* Begin Supplied data *
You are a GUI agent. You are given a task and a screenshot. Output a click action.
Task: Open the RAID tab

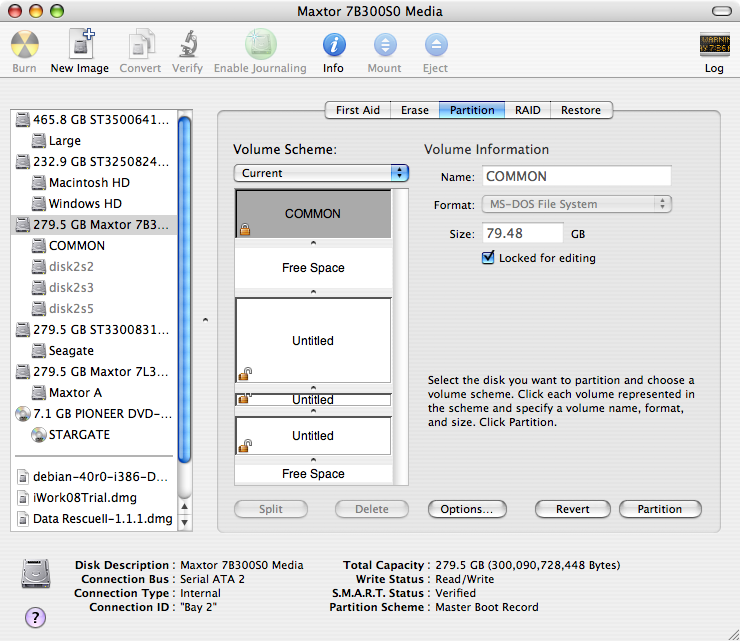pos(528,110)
* End Supplied data *
* Begin Supplied data *
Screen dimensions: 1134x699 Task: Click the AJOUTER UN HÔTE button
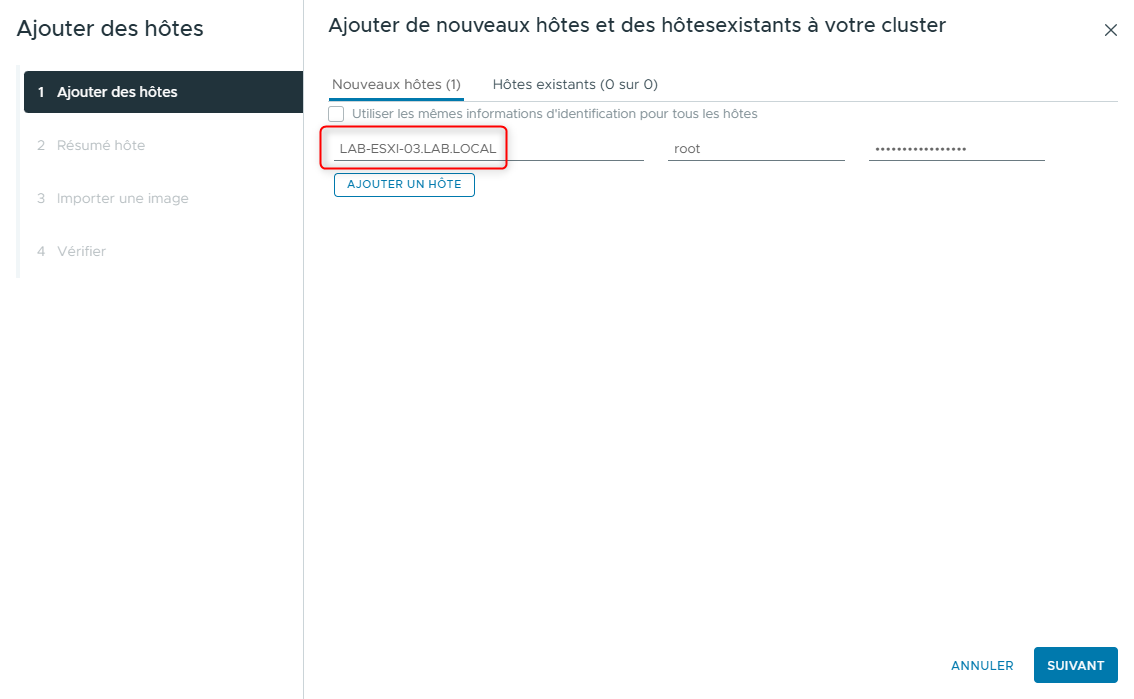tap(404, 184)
* End Supplied data *
## Goal
Output everything from the line containing "You are a GUI" down to the line containing "pos(528,110)", both included, as a numbered list with blank lines omitted. Leave the pictures out.

## Solution to the problem
1. You are a GUI agent. You are given a task and a screenshot. Output a click action.
2. Task: Open the RAID tab
3. pos(528,110)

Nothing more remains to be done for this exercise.